### Given exercise
Please summarize the forum thread on complex nested dictionaries in two sentences.

### Text section
** BEGIN **

Complex Nested Dictionaries

T

T. Earle

To list,

I'm trying to figure out the best approach to the following problem:

I have four variables:
1) headlines
2) times
3) states
4) zones

At this time, I'm thinking of creating a dictionary, headlinesDB, that
stores different headlines and their associated time(s), state(s), and
zone(s). The complexity is that each headline can have one or more times,
one or more states, and one or more zones. However, there can only be 1
zone per time, and 1 zone per state. What is the best way to tackle this
particular problem?

Here's an example of the complexity:

Let's say we have a "High Wind Warning" for our headline or hazard. In
addition, there are currently two "High Wind Warnings" in effect. The first
goes from Tonight through Friday morning (i.e., I'll probably store the
begin/end times in seconds from 1/1/1970). It affects three counties all in
the state of Oregon: ORZ047, ORZ048, and ORZ049. The second High Wind
Warning is in effect from Friday at Noon through Friday evening. It affects
two counties in two separate states: ORZ044 in Oregon and WAZ028 in
Washington. Here's the flow chart:

High Wind Warning --> time1 --> state1 --> zone1, zone2, zone3
|
--> time2 --> state1 --> zone4
--> state2 --> zone5

Keep in mind, each headline or hazard can have multiple times. Each time
will have one or more states with each state containing one or more zones.
Is there a better way than a dictionary. As mentioned above, the headline
or hazard is the key I'll be extracting all the information from.

Thanks in advance,

Tom
 
O

omission9

T. Earle said:
To list,

I'm trying to figure out the best approach to the following problem:

I have four variables:
1) headlines
2) times
3) states
4) zones

At this time, I'm thinking of creating a dictionary, headlinesDB, that
stores different headlines and their associated time(s), state(s), and
zone(s). The complexity is that each headline can have one or more times,
one or more states, and one or more zones. However, there can only be 1
zone per time, and 1 zone per state. What is the best way to tackle this
particular problem?

Here's an example of the complexity:

Let's say we have a "High Wind Warning" for our headline or hazard. In
addition, there are currently two "High Wind Warnings" in effect. The first
goes from Tonight through Friday morning (i.e., I'll probably store the
begin/end times in seconds from 1/1/1970). It affects three counties all in
the state of Oregon: ORZ047, ORZ048, and ORZ049. The second High Wind
Warning is in effect from Friday at Noon through Friday evening. It affects
two counties in two separate states: ORZ044 in Oregon and WAZ028 in
Washington. Here's the flow chart:

High Wind Warning --> time1 --> state1 --> zone1, zone2, zone3
|
--> time2 --> state1 --> zone4
--> state2 --> zone5

Keep in mind, each headline or hazard can have multiple times. Each time
will have one or more states with each state containing one or more zones.
Is there a better way than a dictionary. As mentioned above, the headline
or hazard is the key I'll be extracting all the information from.

** END **

### Excerpted records
** BEGIN **

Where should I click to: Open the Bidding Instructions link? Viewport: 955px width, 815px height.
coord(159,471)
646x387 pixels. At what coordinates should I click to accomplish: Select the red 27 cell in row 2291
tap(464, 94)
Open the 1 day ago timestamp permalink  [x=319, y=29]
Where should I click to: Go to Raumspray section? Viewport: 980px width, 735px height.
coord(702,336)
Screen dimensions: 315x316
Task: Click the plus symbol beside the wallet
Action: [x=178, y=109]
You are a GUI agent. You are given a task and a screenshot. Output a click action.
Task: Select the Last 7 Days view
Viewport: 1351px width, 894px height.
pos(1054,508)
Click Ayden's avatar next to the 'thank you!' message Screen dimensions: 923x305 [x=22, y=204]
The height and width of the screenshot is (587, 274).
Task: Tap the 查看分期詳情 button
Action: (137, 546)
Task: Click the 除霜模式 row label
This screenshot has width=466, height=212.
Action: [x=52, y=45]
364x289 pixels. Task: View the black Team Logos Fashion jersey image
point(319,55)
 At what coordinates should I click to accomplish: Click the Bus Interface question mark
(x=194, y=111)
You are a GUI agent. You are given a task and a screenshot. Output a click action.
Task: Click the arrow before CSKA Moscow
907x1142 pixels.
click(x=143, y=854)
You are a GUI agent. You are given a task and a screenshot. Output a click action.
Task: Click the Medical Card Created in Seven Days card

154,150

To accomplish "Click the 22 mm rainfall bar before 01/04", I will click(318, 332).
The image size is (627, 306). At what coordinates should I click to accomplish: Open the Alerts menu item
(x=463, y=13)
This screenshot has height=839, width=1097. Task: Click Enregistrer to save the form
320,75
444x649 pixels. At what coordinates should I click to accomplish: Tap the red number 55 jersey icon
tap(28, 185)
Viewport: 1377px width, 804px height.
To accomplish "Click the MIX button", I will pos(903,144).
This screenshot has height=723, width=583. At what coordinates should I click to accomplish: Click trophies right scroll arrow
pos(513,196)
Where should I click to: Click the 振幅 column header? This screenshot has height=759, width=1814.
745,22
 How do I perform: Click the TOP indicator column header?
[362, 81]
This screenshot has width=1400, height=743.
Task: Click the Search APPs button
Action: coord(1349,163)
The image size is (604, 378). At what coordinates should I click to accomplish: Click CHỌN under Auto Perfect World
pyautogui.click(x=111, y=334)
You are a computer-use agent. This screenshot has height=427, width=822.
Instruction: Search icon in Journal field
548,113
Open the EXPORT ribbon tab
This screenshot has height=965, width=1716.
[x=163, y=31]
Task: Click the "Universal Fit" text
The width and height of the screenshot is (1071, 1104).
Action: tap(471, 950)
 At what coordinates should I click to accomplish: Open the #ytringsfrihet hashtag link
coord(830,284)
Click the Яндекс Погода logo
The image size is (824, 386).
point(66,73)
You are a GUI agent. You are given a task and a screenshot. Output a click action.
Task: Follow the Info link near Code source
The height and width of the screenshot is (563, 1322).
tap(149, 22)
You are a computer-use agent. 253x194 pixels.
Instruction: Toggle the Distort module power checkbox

** END **

### Output for this task
The poster is considering a dictionary called headlinesDB to store each headline with its associated times, states, and zones, where a headline can have several times, each time one or more states, and each state one or more zones. Using two High Wind Warnings as an example, one covering ORZ047, ORZ048, and ORZ049 in Oregon and the other covering ORZ044 in Oregon and WAZ028 in Washington, the poster asks whether there is a better approach than a dictionary keyed on the headline.